As much as the hour and 20 minute documentary is about Fish, it is also about his childhood friend and contemporary, Andy Roddick. While America was toasting the success of the Williams sisters, the men’s game had hit a wall, and Fish and Roddick were expected to ram it down and herald a new era.
Their association began at the plush Saddlebrook tennis academy in Tampa Bay, Florida, identified by the US Tennis Association as the nursery to find the next Pete Sampras/Jim Courier/Andre Agassi. In the eyes of many, including Fish, the fiercely-determined Roddick was marked out as a star pupil. Roddick’s parents were convinced they found their sporting match for their son in young Fish, and even took him in to their home for several months.
Priceless home videos by the Roddick family enrich the film. One of the better anecdotes was how ex-Army man Roddick Senior would yank his son and Fish out of bed at 5am for training. The boot camp didn’t stop at Saddlebrook, it seemed. Back on court, the friendly rivals faced off in an epic Cincinnati Masters final in 2003. How Roddick, in the brink of defeat, outsmarted his rival, is another captivating side story.
That Roddick was willing to not only lend his voice to the film, but also lay bare his own vulnerabilities lends more perspective on their personal struggles as players and icons. It is also credit to the show’s creators Chapman Way and Maclain Way (also the makers of Wild Wild Country) that Roddick — the bigger star of the two — doesn’t steal the show. There is empathy and mutual respect for one another throughout.
It took a great deal of courage for Fish to unlearn everything that mental toughness video was teaching, and tell the world about what was churning inside him. He even underwent a cardiac catheter ablation after experiencing heartbeat so fast that it felt like it would burst out of his chest.
However it was the diagnosis of severe anxiety disorder that ultimately crippled his career, almost at the same time Roddick retired prematurely at 30. It was against Roddick’s longtime nemesis Roger Federer that Fish took the biggest decision of his life; to pull out moments before an anticipated US Open clash in 2012.
Fish’s revelations and the timing of this film’s release is pertinent considering Naomi Osaka’s recent travails with mental health and why professional sport needs to give players an environment to speak freely about stress.
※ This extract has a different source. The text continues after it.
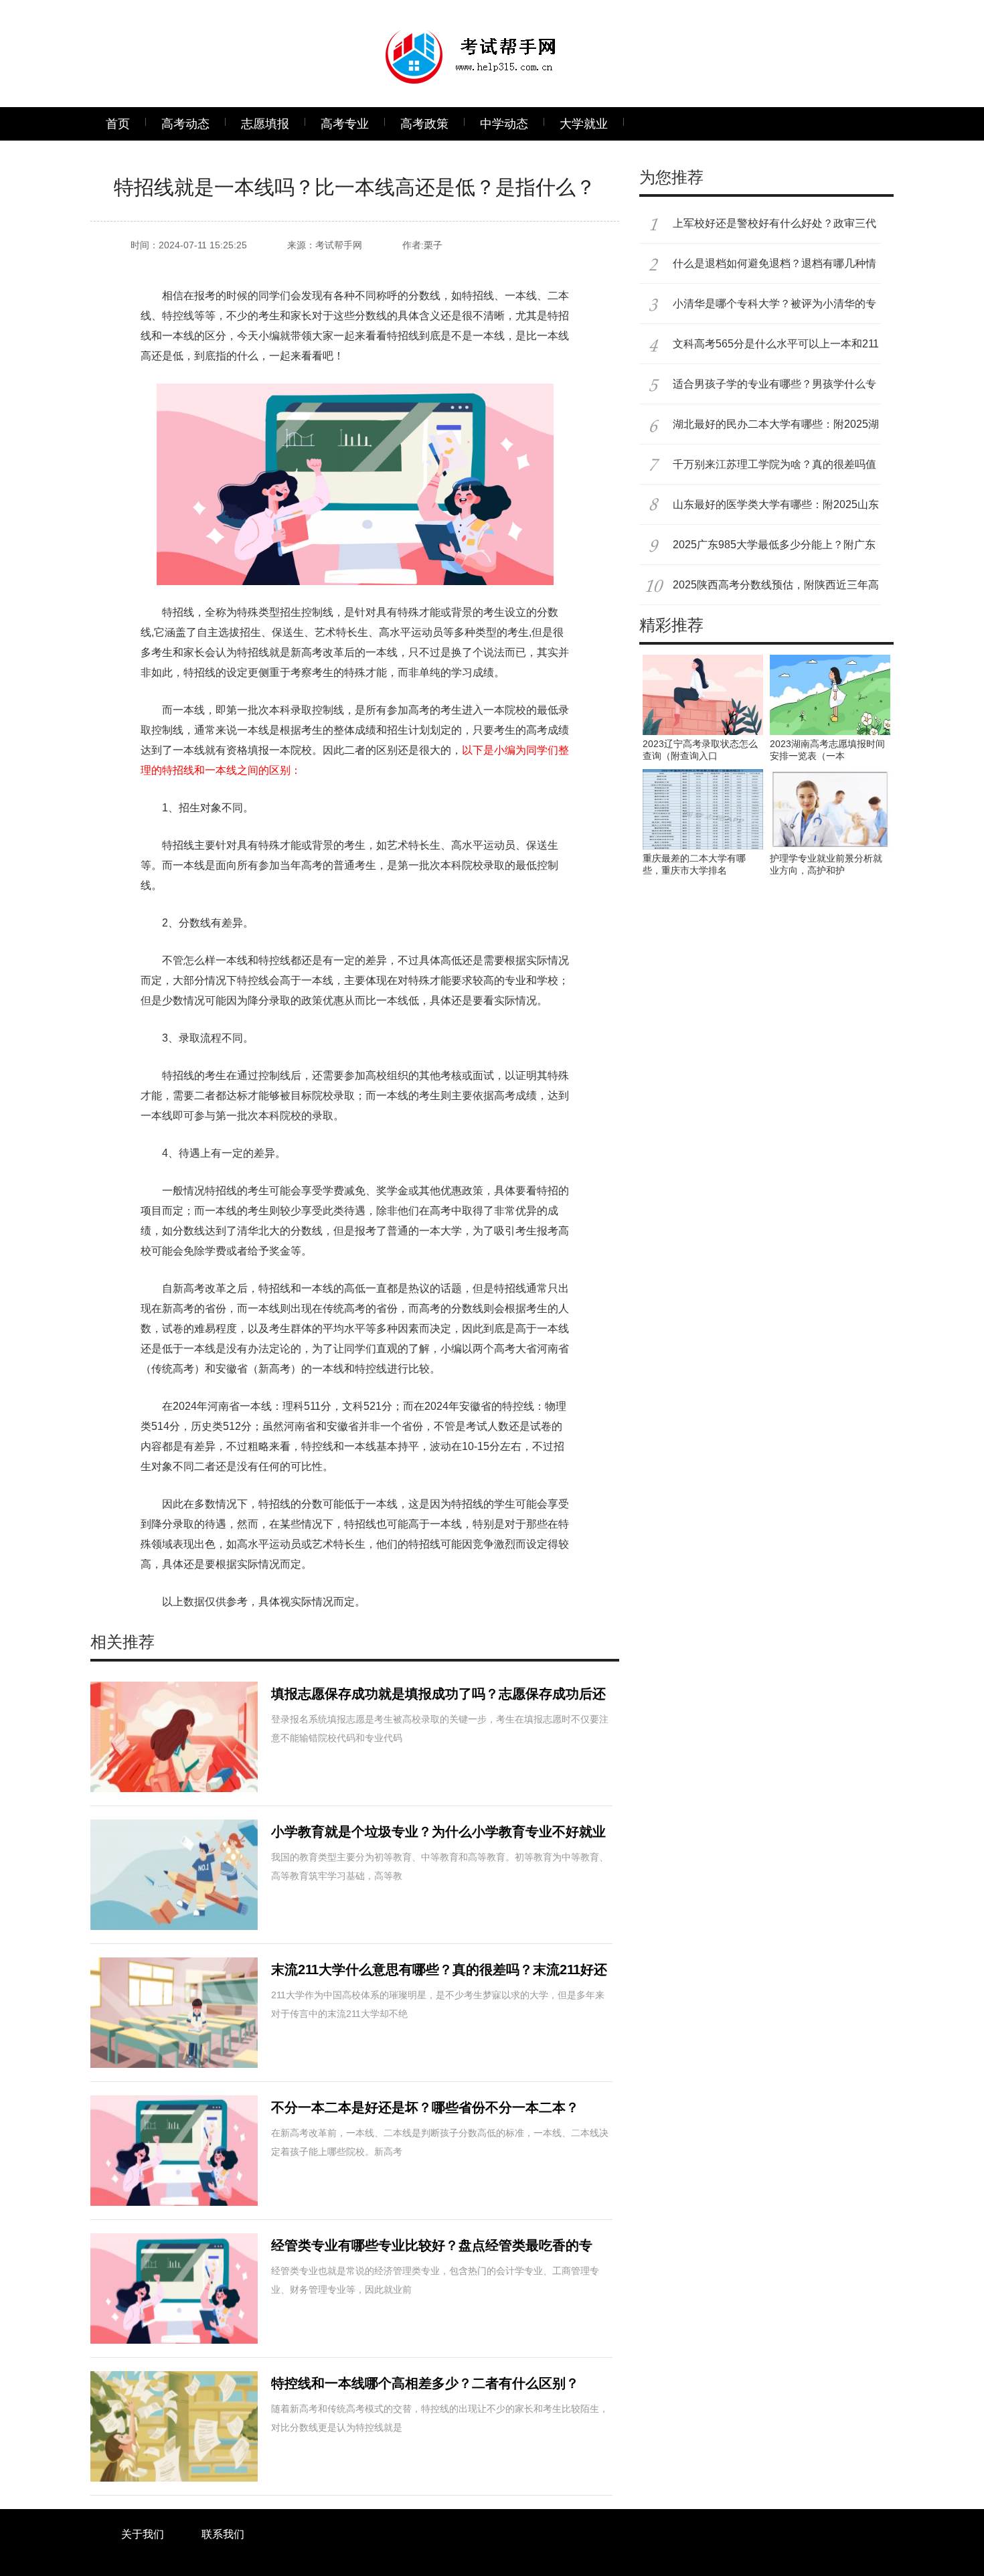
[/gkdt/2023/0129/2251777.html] (703, 774)
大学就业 (584, 124)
Singles’ tennis can be a terribly lonely place because you don’t have anyone to bounce ideas off. A recent Netflix release on the perpetually melancholic Osaka goes deeper on her ethnicity and fight for social causes, but it is Fish’s candidness about his mental health that hits harder and stronger, and highlights why sports needs to reevaluate how it looks at its vulnerable stars.
A more sensitized approach to mental toughness could have yielded different results. Perhaps Fish could have bagged a Grand Slam; Roddick could have added more titles to his solitary US Open? We will never know.